- _TASK GOAL_
In the records below, find the line that contains "[More actions] (570, 466)" and the line that contains "[Close] (950, 2552)". Set down exactly those lines and every line between them, and nothing more.

[DATA FOR ANALYSIS Boundary: Start]

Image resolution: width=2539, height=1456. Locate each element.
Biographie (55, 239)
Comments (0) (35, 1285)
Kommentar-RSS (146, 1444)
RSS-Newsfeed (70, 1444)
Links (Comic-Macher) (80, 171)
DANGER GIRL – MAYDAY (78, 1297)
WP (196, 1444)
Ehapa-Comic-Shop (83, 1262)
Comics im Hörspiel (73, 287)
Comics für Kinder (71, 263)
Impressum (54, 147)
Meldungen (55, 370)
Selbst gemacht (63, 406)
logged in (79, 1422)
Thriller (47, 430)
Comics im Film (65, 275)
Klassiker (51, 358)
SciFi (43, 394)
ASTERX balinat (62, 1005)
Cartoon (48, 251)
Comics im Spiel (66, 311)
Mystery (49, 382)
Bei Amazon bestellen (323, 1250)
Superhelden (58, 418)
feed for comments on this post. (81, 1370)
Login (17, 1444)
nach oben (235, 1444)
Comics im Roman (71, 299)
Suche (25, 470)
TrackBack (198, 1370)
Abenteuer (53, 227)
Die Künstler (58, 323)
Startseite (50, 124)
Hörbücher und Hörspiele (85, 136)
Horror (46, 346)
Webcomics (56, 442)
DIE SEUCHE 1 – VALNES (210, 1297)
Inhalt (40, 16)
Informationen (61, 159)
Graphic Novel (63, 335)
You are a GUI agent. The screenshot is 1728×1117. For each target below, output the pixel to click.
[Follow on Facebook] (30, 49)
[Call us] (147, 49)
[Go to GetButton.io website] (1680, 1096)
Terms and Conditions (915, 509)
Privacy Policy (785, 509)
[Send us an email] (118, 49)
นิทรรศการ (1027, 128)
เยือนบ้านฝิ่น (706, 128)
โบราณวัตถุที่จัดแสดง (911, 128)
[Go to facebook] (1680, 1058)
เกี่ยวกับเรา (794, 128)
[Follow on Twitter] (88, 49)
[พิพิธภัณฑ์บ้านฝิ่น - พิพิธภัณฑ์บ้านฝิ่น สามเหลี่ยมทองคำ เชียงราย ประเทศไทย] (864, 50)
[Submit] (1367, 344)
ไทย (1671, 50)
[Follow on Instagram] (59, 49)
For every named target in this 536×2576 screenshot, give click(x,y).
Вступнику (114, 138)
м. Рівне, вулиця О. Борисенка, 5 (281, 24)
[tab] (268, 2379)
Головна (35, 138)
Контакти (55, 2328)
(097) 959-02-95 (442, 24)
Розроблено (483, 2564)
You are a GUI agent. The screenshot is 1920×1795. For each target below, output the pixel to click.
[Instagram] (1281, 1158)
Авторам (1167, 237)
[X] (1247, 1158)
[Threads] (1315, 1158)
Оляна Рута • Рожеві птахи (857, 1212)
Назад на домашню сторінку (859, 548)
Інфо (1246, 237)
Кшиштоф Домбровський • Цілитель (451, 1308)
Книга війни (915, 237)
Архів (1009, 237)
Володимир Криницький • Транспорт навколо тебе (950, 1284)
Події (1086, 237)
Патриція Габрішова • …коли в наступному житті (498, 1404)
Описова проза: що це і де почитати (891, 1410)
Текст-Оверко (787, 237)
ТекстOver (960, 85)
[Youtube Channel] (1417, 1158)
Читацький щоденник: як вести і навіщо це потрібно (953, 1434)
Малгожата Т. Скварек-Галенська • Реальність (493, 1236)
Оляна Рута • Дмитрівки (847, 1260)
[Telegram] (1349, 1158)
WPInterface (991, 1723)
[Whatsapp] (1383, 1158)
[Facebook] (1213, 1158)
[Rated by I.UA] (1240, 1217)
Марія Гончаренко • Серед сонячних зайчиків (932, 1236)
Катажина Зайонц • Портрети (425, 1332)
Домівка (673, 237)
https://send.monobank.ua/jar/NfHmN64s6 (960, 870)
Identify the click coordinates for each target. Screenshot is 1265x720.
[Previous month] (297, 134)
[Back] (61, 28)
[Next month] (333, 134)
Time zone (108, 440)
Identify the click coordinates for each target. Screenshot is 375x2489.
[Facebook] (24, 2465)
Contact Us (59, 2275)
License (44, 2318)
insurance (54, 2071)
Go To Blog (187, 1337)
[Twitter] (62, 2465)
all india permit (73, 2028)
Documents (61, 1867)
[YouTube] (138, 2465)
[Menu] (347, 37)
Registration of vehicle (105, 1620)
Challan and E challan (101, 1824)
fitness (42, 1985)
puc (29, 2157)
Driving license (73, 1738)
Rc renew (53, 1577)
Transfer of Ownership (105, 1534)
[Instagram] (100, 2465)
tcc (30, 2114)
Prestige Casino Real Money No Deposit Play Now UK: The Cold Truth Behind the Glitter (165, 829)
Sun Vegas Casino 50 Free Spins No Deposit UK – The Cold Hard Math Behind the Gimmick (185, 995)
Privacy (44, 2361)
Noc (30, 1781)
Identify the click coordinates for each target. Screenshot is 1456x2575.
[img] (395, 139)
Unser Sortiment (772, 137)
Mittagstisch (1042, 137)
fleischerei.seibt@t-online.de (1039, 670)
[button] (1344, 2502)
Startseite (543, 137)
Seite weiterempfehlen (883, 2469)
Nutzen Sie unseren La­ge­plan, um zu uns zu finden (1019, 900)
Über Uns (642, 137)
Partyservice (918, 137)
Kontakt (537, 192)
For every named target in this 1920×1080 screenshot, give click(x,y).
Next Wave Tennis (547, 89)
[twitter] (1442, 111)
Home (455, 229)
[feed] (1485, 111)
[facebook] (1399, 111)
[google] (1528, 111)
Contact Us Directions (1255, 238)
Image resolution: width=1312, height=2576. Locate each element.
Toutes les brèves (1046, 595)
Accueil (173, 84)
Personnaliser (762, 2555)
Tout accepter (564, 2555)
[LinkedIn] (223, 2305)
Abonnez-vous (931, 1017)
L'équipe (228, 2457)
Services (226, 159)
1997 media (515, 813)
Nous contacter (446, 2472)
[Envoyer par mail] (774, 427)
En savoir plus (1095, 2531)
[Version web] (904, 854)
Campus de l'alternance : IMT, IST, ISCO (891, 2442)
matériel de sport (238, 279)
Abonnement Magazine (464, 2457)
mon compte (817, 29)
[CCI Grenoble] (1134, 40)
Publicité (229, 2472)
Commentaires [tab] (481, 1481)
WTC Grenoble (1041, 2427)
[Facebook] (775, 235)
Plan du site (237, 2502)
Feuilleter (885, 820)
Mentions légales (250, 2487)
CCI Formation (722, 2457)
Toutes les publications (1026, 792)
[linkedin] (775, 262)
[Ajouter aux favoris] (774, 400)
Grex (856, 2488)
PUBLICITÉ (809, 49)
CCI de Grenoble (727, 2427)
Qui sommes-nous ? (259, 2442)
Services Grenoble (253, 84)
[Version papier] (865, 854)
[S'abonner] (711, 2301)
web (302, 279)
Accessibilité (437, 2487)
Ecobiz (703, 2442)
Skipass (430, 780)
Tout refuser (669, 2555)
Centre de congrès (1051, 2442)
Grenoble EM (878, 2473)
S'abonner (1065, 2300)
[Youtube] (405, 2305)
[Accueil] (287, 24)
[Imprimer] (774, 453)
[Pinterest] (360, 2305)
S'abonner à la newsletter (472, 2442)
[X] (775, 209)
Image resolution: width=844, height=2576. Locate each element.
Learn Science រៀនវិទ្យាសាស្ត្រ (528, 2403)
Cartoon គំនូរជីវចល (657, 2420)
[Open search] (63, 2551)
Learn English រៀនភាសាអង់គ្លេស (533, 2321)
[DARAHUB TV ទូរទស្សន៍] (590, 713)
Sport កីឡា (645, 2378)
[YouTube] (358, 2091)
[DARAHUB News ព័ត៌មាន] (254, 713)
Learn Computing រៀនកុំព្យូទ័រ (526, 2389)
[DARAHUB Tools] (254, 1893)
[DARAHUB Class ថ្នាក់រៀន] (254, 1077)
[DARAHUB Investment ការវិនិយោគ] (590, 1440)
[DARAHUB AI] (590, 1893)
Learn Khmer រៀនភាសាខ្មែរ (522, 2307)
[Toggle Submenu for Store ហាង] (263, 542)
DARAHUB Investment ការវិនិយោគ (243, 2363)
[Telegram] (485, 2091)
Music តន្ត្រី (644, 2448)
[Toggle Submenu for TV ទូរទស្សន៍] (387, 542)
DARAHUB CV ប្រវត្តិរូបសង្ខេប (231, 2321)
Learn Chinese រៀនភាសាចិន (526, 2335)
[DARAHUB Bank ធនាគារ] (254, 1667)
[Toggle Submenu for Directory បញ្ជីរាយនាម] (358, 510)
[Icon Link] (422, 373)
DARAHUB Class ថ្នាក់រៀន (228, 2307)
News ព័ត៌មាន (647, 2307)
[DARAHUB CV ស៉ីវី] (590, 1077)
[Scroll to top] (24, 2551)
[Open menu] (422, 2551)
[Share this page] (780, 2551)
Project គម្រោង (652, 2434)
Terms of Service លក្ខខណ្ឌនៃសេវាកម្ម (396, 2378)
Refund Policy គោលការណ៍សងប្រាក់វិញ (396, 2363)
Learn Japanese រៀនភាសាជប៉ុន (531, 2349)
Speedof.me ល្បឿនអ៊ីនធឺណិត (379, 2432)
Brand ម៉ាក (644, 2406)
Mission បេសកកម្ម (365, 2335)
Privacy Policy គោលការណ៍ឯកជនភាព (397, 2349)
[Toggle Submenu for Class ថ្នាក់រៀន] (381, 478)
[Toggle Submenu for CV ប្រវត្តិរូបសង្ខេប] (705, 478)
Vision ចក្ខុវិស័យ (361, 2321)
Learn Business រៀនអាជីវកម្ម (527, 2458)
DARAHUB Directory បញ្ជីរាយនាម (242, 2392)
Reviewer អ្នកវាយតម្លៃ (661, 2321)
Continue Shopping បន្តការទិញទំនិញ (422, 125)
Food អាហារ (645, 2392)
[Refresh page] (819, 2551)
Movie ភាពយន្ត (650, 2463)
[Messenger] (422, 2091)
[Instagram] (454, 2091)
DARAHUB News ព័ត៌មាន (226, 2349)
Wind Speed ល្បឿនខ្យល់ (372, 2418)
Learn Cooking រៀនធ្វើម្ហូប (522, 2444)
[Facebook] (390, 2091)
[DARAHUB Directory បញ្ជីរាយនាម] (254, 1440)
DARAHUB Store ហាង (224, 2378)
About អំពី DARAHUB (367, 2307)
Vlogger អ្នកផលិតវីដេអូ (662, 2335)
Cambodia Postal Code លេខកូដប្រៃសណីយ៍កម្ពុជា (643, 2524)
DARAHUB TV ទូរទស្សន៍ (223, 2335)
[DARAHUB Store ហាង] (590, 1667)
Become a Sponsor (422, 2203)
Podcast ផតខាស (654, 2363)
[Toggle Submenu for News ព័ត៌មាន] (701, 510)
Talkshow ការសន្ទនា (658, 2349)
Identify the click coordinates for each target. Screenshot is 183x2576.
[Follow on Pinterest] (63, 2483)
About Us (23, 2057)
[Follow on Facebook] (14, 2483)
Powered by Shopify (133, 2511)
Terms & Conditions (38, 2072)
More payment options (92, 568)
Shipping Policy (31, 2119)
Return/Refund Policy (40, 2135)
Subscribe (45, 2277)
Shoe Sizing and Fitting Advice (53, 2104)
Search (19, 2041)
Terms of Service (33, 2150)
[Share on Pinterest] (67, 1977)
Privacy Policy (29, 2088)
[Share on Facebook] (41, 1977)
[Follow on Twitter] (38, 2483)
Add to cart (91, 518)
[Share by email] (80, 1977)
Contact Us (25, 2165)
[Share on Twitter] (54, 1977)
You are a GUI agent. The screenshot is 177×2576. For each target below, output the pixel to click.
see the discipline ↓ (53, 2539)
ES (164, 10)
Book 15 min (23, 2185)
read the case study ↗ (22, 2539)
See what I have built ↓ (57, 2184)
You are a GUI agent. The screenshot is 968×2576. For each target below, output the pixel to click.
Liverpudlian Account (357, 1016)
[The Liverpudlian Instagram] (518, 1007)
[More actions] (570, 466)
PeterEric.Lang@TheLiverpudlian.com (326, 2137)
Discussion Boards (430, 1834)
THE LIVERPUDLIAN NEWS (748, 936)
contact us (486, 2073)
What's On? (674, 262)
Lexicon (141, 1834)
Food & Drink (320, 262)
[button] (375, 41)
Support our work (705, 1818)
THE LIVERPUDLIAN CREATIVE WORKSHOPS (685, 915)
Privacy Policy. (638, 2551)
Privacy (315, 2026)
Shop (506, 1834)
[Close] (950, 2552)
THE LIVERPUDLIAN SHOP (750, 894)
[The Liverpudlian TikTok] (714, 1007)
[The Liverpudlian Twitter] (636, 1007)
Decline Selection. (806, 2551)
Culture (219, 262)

[DATA FOR ANALYSIS Boundary: End]

- _REPLY TO THE TASK_
[More actions] (570, 466)
PeterEric.Lang@TheLiverpudlian.com (326, 2137)
Discussion Boards (430, 1834)
THE LIVERPUDLIAN NEWS (748, 936)
contact us (486, 2073)
What's On? (674, 262)
Lexicon (141, 1834)
Food & Drink (320, 262)
[button] (375, 41)
Support our work (705, 1818)
THE LIVERPUDLIAN CREATIVE WORKSHOPS (685, 915)
Privacy Policy. (638, 2551)
Privacy (315, 2026)
Shop (506, 1834)
[Close] (950, 2552)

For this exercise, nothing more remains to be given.